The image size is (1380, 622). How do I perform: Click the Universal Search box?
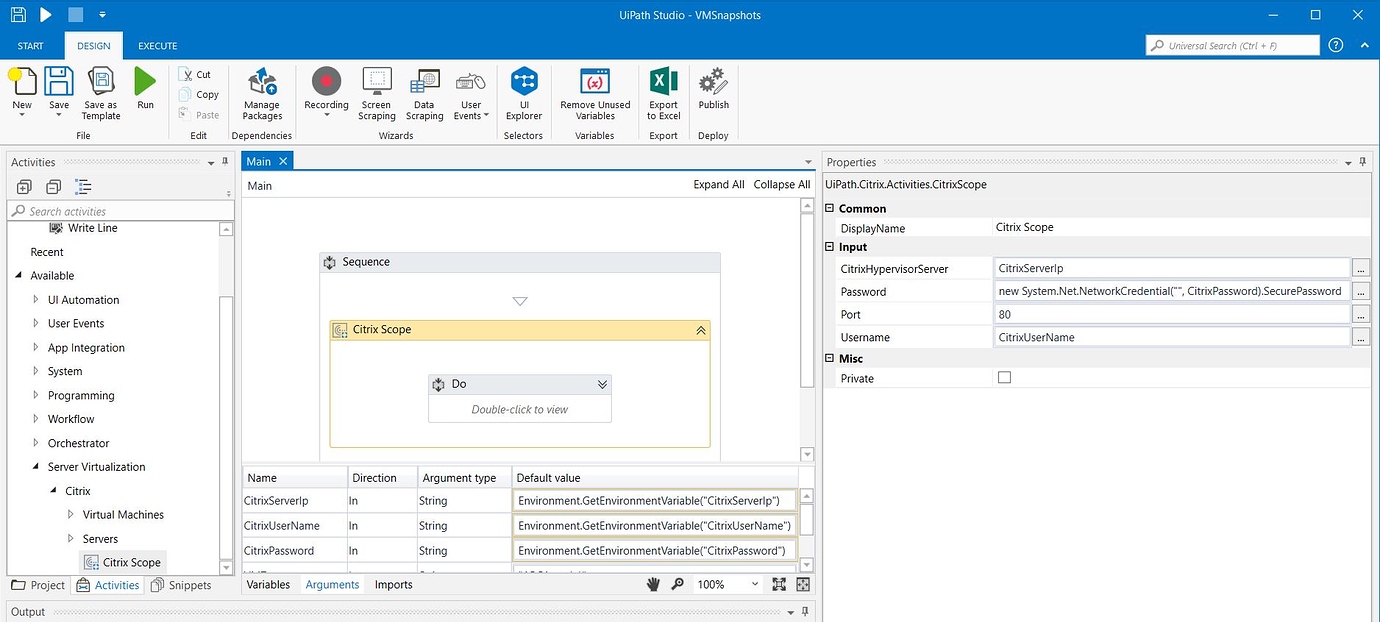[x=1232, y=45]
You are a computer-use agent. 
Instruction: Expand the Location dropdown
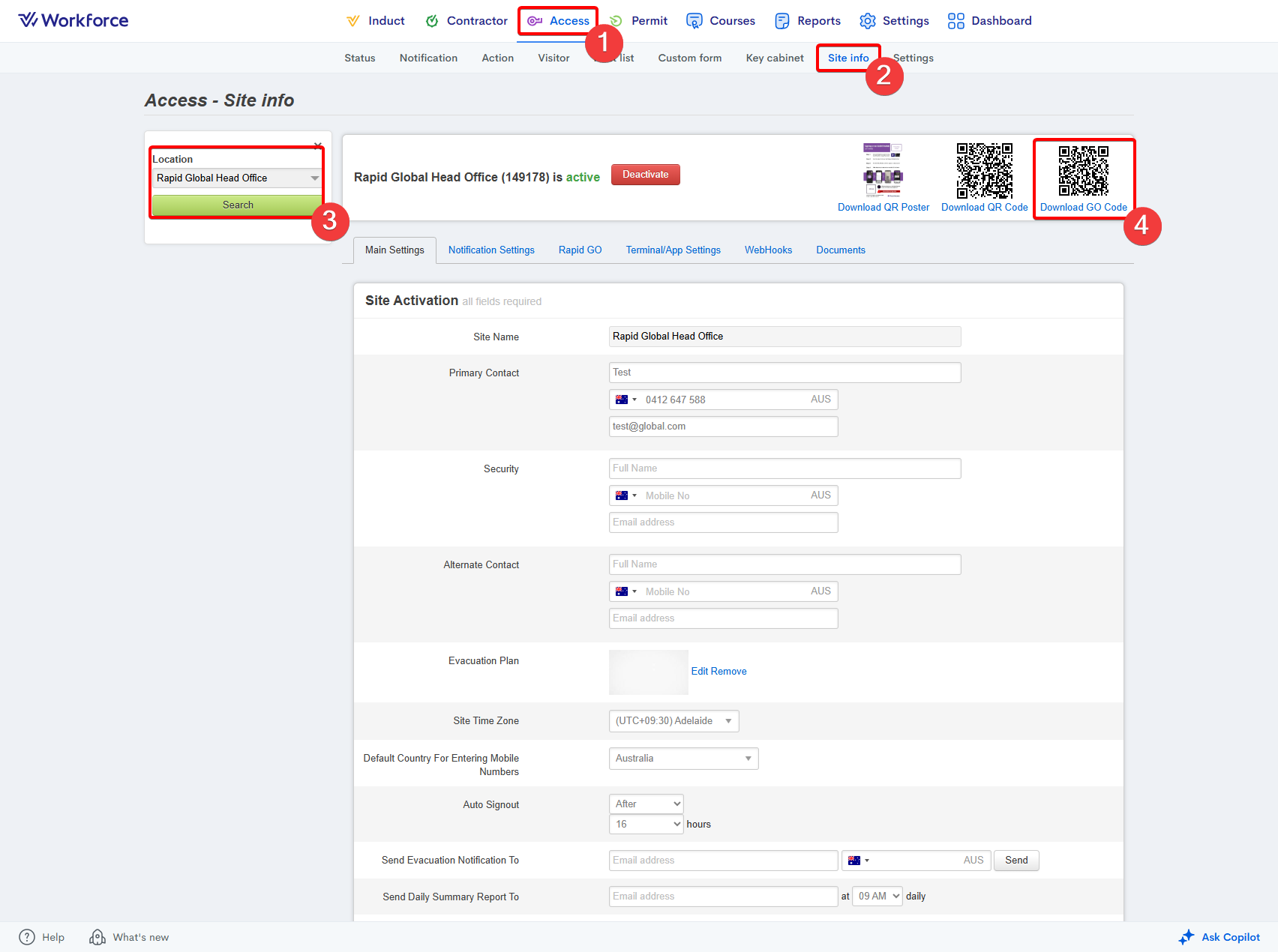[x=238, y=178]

* * *

• _WORK INSTRUCTION_:
Everything but the pictures is needed: copy the data above exactly.

• _ANSWER SPACE_:
The image size is (1380, 622). How do I perform: Click the Universal Search box?
[x=1232, y=45]
You are a computer-use agent. 
Instruction: Expand the Location dropdown
[x=238, y=178]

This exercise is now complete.